For EC2 / Lambda / GitHub Actions
Non-human callers (apps, CI) should also not use long-lived keys. The current playbook:
| Runtime | Authentication |
|---|---|
| EC2 | Instance Profile (attach a Role directly) |
| Lambda | Execution Role |
| ECS / EKS | Task Role / IRSA / Pod Identity |
| GitHub Actions | OIDC, then AssumeRoleWithWebIdentity into an AWS Role |
| GitLab CI | Same as above |
| External Kubernetes | IAM Roles for Service Accounts (IRSA) |
GitHub Actions OIDC is the strongest of the bunch: you can scope AssumeRole by repository or branch. Long-lived keys in GitHub Secrets become entirely unnecessary.
8. The Do / Don't List
Tying the theory back to practice.
❌ Don't
- Create an access key for the Root user
- Do day-to-day work as Root
- Commit IAM User long-lived keys to GitHub
- Hand out wildcards like
s3:* - Use
Principal: *in a Resource Policy without a Condition - Mix production and staging in the same account
- Skip MFA entirely
✅ Do
- Put MFA on Root and lock the credentials away
- Move humans onto SSO via IAM Identity Center
- Have GitHub Actions assume a Role via OIDC
- Cap developer permissions with a Permissions Boundary
- Set an org-wide guardrail with an SCP
- Apply least privilege and audit with IAM Access Analyzer
- Turn CloudTrail on in every account
Three of these are worth calling out:
- Treat long-lived access keys as something you will eliminate in the next few years. Roles + STS + Identity Center can cover the same ground.
-
Be suspicious of
*. Action*, Resource*, Principal*, no Condition: that combination is how incidents happen. - CloudTrail and IAM Access Analyzer must be on. If you can't reconstruct "who did what" after the fact, an incident becomes unsolvable.
Conclusion
- IAM handles both authentication (who?) and authorization (allowed to?).
- Principals come in four kinds: Root, User, Role, Federated. Groups are containers, not principals.
- AuthN uses SigV4: the Secret Key never leaves you, clock drift is fatal, signatures live for 15 minutes.

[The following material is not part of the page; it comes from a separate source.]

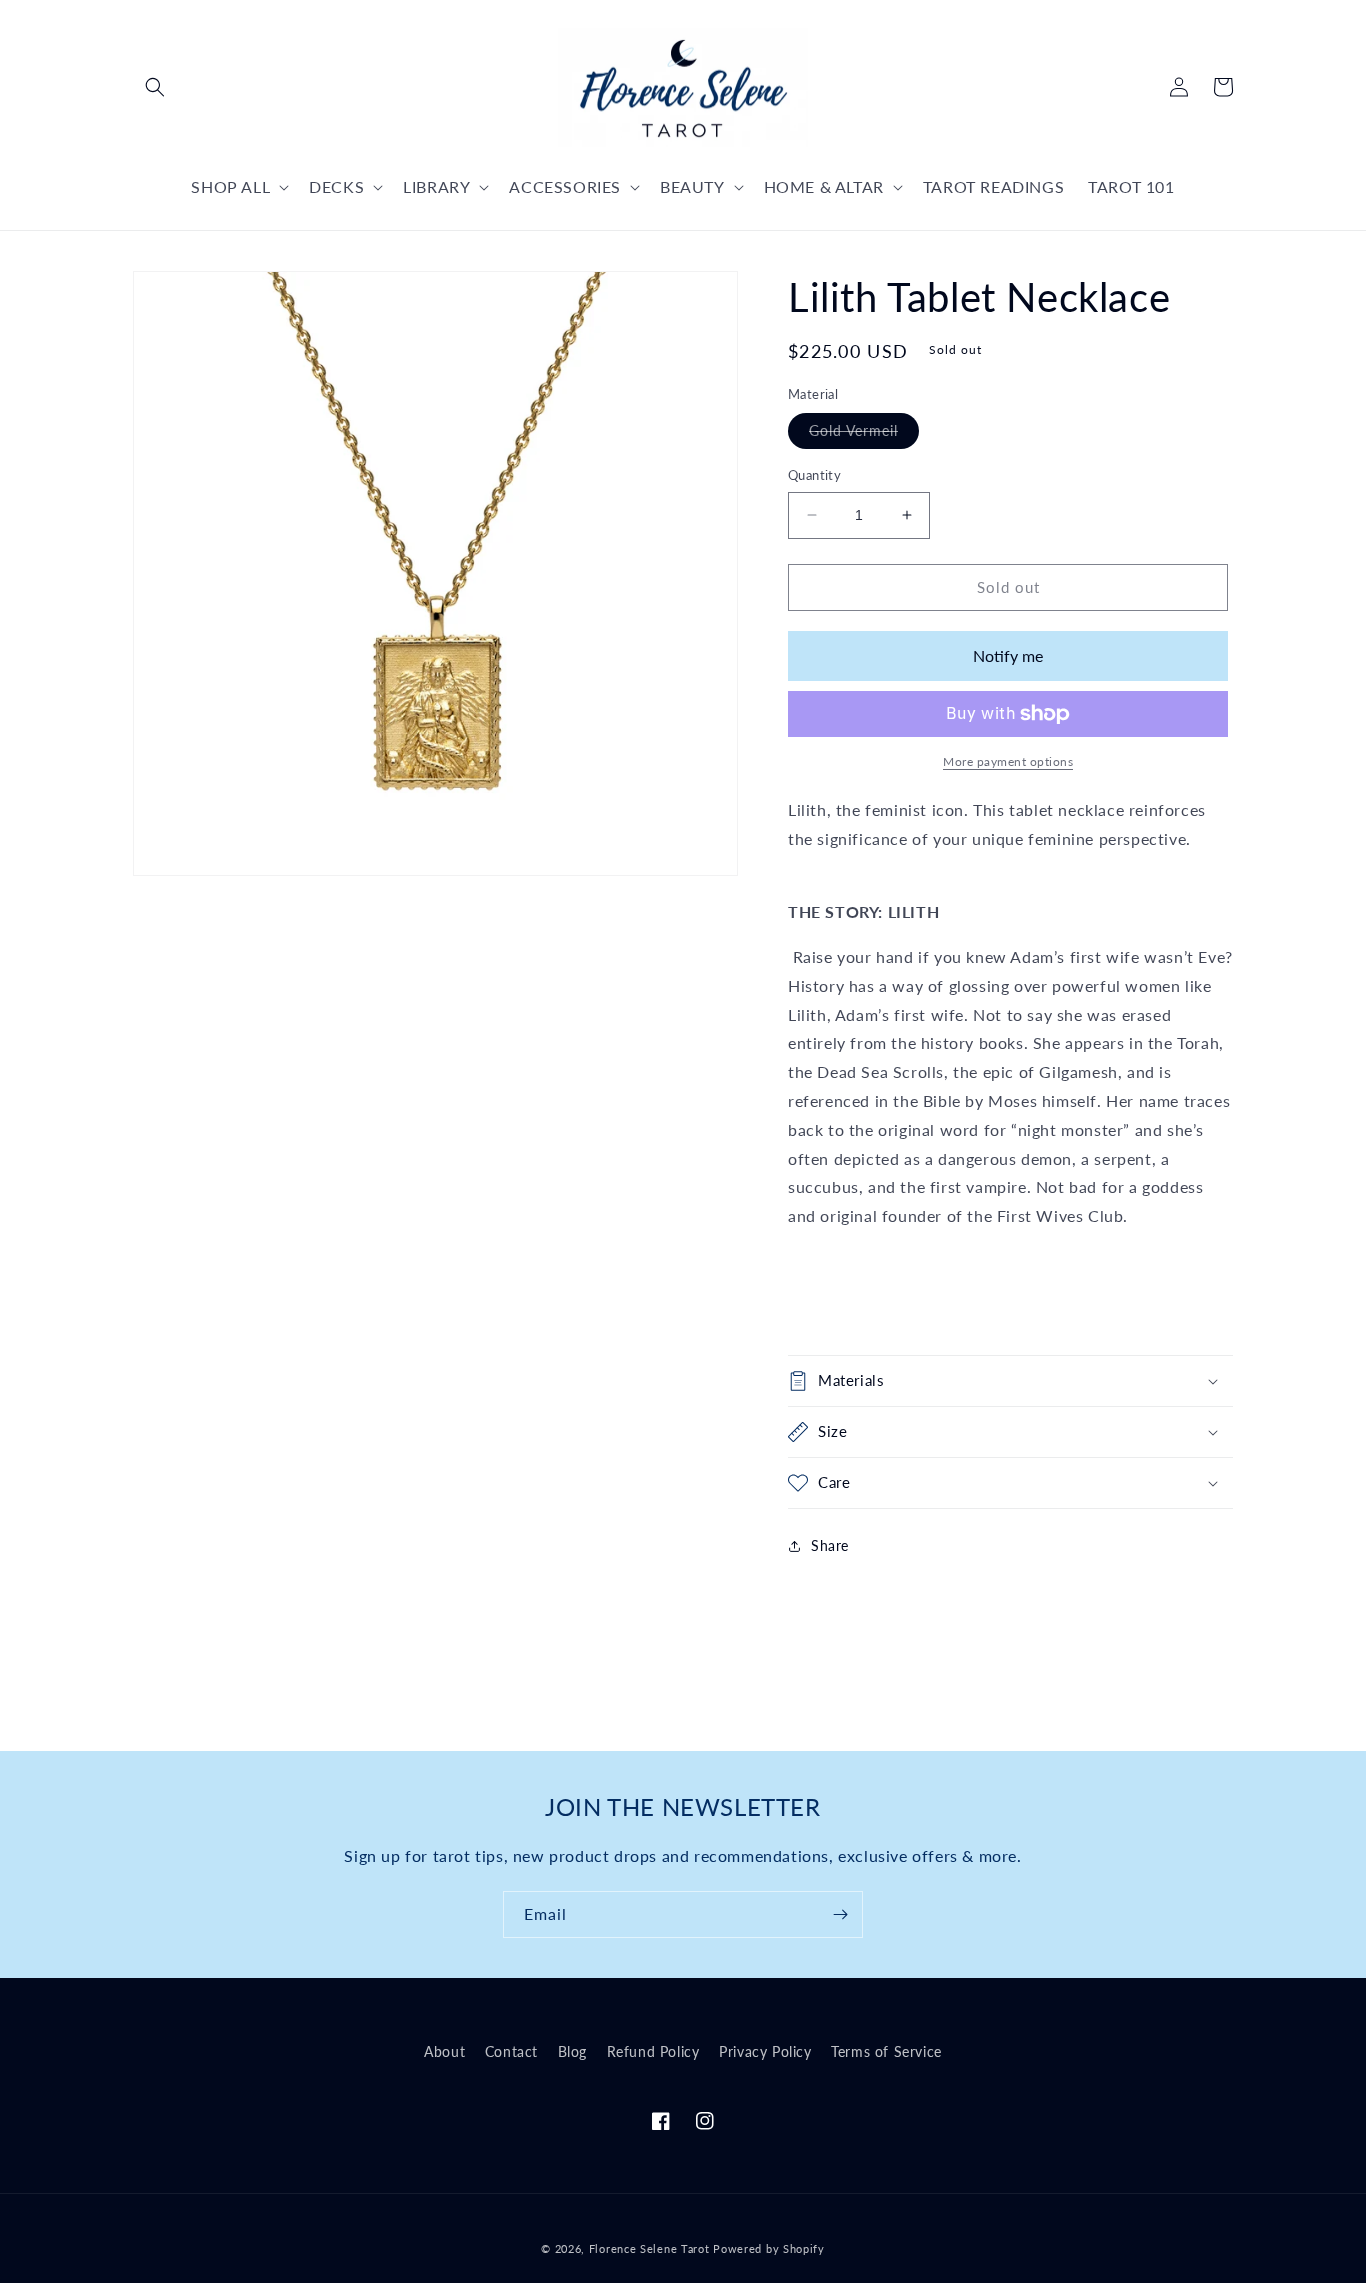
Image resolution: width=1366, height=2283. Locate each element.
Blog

- There are six policy types (Identity / Resource / SCP / Permissions Boundary / Session / RCP) and they are all combined.
- Evaluation rules: default Deny, explicit Deny beats explicit Allow, you need at least one Allow.
- Modern best practice is Identity Center + Permission Sets + OIDC-based role assumption.
- Long-lived keys are game over once leaked. Replace them with Role + STS.